- Goal of the exercise
Return all lines in the material below that contain "label".
--
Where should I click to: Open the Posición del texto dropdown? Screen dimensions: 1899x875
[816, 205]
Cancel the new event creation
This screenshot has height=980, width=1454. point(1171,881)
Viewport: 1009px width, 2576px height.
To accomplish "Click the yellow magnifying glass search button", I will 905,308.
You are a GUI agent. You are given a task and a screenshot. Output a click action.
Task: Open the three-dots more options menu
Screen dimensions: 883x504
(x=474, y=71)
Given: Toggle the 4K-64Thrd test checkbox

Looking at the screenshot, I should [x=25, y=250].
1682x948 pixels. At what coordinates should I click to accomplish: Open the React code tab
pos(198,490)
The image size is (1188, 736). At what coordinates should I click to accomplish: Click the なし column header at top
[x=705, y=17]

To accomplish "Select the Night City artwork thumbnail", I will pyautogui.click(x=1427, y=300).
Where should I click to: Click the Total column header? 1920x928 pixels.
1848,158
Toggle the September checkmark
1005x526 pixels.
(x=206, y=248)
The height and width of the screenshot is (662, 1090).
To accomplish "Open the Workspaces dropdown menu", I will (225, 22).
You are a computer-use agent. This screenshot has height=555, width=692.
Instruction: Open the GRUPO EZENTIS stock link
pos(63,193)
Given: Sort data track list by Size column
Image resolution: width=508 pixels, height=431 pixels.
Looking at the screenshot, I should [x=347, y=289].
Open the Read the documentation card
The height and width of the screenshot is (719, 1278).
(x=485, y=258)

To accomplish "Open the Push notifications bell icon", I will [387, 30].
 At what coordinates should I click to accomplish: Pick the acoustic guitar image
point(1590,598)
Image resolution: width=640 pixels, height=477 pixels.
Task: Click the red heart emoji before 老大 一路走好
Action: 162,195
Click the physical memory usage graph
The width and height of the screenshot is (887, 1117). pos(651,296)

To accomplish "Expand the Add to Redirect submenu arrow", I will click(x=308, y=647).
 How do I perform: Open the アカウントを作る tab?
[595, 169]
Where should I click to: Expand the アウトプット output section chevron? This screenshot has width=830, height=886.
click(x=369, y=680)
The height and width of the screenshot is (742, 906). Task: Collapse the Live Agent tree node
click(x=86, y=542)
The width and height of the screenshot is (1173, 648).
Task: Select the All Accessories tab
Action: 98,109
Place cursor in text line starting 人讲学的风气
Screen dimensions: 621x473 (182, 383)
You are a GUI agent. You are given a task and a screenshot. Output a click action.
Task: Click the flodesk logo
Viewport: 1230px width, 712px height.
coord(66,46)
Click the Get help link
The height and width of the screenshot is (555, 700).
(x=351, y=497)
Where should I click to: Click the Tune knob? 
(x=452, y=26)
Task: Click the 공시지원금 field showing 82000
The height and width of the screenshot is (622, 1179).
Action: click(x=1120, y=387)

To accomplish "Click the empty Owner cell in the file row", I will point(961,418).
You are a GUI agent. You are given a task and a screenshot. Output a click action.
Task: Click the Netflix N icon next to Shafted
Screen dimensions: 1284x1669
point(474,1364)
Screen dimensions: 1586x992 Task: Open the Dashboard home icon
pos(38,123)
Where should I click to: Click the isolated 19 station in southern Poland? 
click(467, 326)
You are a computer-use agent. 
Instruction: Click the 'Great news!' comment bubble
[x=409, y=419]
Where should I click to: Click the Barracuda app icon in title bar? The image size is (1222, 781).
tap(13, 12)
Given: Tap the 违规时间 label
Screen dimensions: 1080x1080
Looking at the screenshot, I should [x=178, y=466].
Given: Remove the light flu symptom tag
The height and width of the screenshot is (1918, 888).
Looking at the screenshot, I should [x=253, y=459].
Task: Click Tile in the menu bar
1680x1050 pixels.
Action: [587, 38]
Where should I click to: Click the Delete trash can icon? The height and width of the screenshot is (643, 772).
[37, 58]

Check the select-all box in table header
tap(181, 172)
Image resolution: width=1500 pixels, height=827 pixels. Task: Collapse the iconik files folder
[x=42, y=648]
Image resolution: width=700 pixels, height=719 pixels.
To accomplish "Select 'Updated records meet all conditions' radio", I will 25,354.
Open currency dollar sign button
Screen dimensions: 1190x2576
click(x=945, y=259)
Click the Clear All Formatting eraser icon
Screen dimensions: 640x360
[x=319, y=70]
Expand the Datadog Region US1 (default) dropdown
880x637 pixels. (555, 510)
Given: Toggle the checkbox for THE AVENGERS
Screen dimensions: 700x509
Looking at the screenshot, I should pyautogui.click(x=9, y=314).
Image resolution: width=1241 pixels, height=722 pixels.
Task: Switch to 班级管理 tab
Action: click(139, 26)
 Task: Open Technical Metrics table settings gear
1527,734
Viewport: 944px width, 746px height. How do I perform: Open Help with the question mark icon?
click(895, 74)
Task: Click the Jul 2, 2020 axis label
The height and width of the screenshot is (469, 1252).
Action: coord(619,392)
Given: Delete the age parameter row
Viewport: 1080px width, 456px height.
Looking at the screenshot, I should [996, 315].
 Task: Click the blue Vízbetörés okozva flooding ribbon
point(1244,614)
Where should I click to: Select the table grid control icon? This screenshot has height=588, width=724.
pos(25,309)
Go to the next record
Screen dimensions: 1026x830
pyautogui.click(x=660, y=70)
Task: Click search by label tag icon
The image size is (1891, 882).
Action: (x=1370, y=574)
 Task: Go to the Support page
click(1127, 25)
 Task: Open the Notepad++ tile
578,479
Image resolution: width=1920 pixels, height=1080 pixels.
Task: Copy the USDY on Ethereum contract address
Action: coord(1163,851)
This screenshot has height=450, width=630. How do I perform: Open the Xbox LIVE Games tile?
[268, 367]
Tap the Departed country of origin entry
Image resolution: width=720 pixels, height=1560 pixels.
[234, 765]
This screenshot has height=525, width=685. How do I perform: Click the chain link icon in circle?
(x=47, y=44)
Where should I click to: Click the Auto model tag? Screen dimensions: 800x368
--
- Exercise result
Given: Tap the 违规时间 label
Task: Click the Jul 2, 2020 axis label
Task: Click search by label tag icon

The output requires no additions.